DRUPALGEDDON2 —

Three months later, a mass exploit of powerful Web servers continues

Infected sites belong to universities, government agencies, and media companies.

Screenshot of Drupal.org as seen through magnifying glass.

More than 115,000 websites—many run by major universities, government organizations, and media companies—remained wide open to hacker takeovers because they hadn’t installed critical patches released 10 weeks ago, security researcher Troy Mursch said Monday. A separate researcher reported on Tuesday that many of the sites were already compromised and were being used to surreptitiously mine cryptocurrencies or push malware on unsuspecting visitors.

Infected pages included those belonging to the University of Southern California, Computer World’s Brazil site, and the Arkansas Judiciary’s Courts and Community Initiative, which were causing visitors’ computers to run resource-intensive code that mines cryptocurrency, Jérôme Segura, lead malware intelligence analyst at antivirus provider Malwarebytes, told Ars.

Segura said a Harvard University page that earlier was also infected with mining malware had since been defaced, presumably by a different party. Meanwhile, a Western Michigan University page that earlier was infected with code that pushed a malicious browser extension was later repaired. Segura reported his findings Tuesday and has indexed more than 900 infected sites here.

A <a href="https://arstechnica.com/information-technology/2018/04/drupalgeddon2-touches-off-arms-race-to-mass-exploit-powerful-web-servers/">Drupalgeddon2</a> exploit used to install cryptomining code on the website of the Arkansas Courts and Community Initiative.
Enlarge / A Drupalgeddon2 exploit used to install cryptomining code on the website of the Arkansas Courts and Community Initiative.

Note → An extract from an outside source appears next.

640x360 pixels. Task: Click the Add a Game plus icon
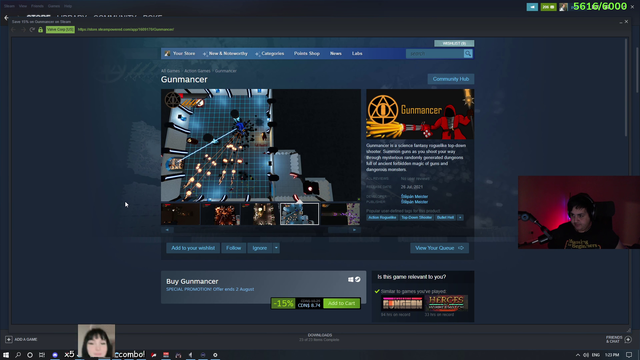tap(9, 339)
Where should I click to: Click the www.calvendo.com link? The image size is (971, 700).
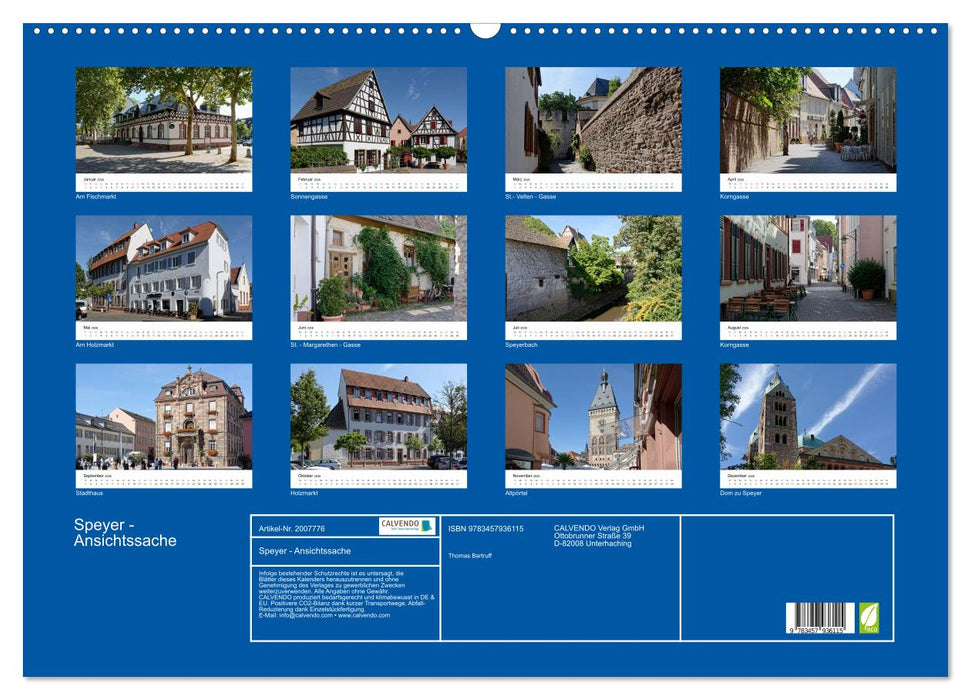[362, 616]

The lack of patching and the site takeovers that it makes possible come after Drupal maintainers released an update in March that allowed hackers to remotely execute code of their choice. The severity of the vulnerability patched, combined with the ease in exploiting it, quickly earned the flaw the nickname Drupalgeddon2, a throwback to a similar 2014 Drupal vulnerability that came under mass exploit within hours of a patch being released. Drupal maintainers patched a separate code-execution vulnerability in April. In the weeks following the March and April vulnerability disclosures came independently released proof-of-concept exploits that provided a blueprint for malicious hackers to use. Almost immediately after the release of the April patch, the underlying vulnerability came under attack, but it so far has proven harder to successfully exploit.

Despite the real-world threat of exploitation, more than 115,000 websites as of Monday continued to run outdated versions of content management systems that are vulnerable to Drupalgeddon2, Mursch reported. The researcher said it wasn’t clear what version of Drupal another 225,000 sites he scanned were using, leaving open the possibility that some of them may also be vulnerable to takeover. Slightly more than 134,000 sites running Drupal showed they were running versions that weren't vulnerable. It's possible some of the outdated sites are running mitigations that prevent Drupalgeddon2 exploits from working, but the mass exploits reported by Malwarebytes suggest that many are not.

Segura said many of the infected sites are pushing code that causes visitors’ computers to surreptitiously mine cryptocurrencies on behalf of the attackers. In other cases, the attackers cause the Web servers themselves to carry out the compute-intensive mining. Still other attacks are causing the vulnerable websites to push tech support scams or malicious wares.

The most up-to-date versions of Drupal are 7.59 and 8.5.4. Update: About 14 hours after this post went live, Drupal maintainers provided a statement that said they disagreed with the methodology Mursch used to determine if sites were vulnerable to Drupalgeddon2. The statement reads in part:

Those reports are all based on the same source. The source investigated the contents of CHANGELOG.txt of a large number of sites and assumed all sites reporting a version lower than 7.58 to be vulnerable.

Checking the contents of CHANGELOG.txt is not a valid way to determine whether a site is vulnerable to any given attack vector. Patches distributed by the Drupal security team to fix the issues were widely used, but did not touch CHANGELOG.txt or any version strings defined elsewhere. There are also other mitigations that vendors have provided which would also not affect CHANGELOG.txt but would protect the site.

We believe the presented numbers to be inaccurate. We consider it to be misleading to draw conclusions from this sparse information. The Drupal project has a long history of a reliable coordinated disclosure security program. For the past 4 years, the Drupal Security Team has provided support to journalists covering our releases and policies and is available for further enquiries.